Thursday, August 16, 2007

Which is more effective: large-scale conservation practices or smaller, more localized organizations? Large international NGOs like The Nature Conservancy and the World Wildlife Fund have contributed a lot to global conservation efforts. But some scientists and policymakers worry that conservation is being corporatized, at the expense of local programs and leadership. On the first part of this week’s Underreported, Leonard speaks with Dr. Mary Pearl, President of Wildlife Trust, and Jon Paul Rodríguez of the Center for Ecology of the Venezuelan Institute for Scientific Investigations. They're co-authors of a recent article in Science magazine, which you can download here from


Dr. Mary Pearl and Jon Paul Rodríguez

Comments [5]

kathy from NJ

Your can throw in your two cents, or all the money in the world, to organizations large and small, and its still not going to help much. The truth is, greenpeace and the nature conservancy and all the rest are losing. They're not saving the polar bears, the penquins, or the polar ice caps. They're not taking the lead and mercury and carbon monoxide and hydrocarbons out of the air. Refusing to drive a monster gas guzzler just might. Its up to you!

Aug. 16 2007 12:40 PM
Evelyn from New York

The issue isn't always large vs. small. In many cases, large and small organizations can work together to achieve a greater good than either could do alone.
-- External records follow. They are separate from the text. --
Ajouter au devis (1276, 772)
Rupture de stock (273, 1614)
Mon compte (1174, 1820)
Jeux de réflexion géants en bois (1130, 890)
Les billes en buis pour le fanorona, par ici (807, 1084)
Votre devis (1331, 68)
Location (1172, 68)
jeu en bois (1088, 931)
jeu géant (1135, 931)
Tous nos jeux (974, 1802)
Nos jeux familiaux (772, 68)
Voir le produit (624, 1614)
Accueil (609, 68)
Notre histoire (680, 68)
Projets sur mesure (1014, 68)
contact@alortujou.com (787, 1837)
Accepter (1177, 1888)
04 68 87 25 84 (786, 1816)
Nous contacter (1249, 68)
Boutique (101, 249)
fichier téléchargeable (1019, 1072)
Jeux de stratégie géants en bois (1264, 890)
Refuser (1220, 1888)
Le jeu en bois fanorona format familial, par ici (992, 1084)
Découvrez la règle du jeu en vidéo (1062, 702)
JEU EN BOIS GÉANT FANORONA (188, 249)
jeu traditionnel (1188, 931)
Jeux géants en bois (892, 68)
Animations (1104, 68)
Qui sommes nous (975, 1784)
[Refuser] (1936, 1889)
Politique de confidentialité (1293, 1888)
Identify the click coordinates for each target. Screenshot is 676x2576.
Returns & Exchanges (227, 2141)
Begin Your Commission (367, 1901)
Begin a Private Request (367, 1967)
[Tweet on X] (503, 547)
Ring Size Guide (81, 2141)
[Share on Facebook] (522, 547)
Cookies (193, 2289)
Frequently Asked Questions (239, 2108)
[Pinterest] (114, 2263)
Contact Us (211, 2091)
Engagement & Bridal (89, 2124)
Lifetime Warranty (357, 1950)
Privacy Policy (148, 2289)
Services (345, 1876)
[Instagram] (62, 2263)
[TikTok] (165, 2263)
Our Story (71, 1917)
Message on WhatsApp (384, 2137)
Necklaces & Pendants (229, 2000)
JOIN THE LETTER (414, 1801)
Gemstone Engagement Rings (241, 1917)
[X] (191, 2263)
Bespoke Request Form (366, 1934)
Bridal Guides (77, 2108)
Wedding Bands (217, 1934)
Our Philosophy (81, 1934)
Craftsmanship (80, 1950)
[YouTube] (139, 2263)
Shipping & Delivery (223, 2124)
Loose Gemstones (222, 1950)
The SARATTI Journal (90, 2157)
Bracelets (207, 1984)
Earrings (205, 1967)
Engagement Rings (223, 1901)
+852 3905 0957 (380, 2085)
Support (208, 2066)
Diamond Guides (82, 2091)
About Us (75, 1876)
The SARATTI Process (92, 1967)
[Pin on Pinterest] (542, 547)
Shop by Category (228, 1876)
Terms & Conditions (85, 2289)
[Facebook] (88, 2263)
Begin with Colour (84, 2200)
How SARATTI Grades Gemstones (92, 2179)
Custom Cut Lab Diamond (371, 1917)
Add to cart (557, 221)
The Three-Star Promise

The Nature Conservancy's strategy in working internationally is specifically about leveraging partnerships and building capacity for local groups to effect on-the-ground conservation. A great example is the partnership between Wangari Maathai (Nobel Peace Prize winner and founder of the Green Belt Movement in Africa)'s local engagement and existing track record of success with The Nature Conservancy's resources, marketing ability and technical expertise. Rather than going in and trying to start something from scratch, The Nature Conservancy is providing Green Belt with funding and technical resources to scale up and do even more. In this situation, everyone wins.

Aug. 16 2007 12:29 PM
Aug from Spanish Harlem NYC

I agree that we as individuals must do our part in terms of conserving energy and living more inbalance with our inviornment, time is running out, if it hasn't already. what is the us of conservation while we are still burning gas and using dirty methods of fueling our way of life. something is going to have to change, thanks for the show.

Aug. 16 2007 12:24 PM
Kale from NYC

In the 90's we had treefrogs and WWF. Today we have climate change and carbon offsetting.

Please discuss the concept of carbon offsetting which seems to be coming more mainstream thse days. Is it a valid way to help reduce climate change? Or is it a smokescreen that benefits few yet makes consumers feel better about their (wasteful) lifestyle.

Aug. 16 2007 12:21 PM
kathy from NJ

The most effective campaign of all is for individual American's to do their part without having to be compelled by an official agency of any kind. More efficient lightbulbs, permanent grocery bags, and shorter showers are fine, but unless we stop dumping billions of tons per year of exhaust pipe and smoke stack poison into the air and sea, and unless we start TODAY.. well, forget it.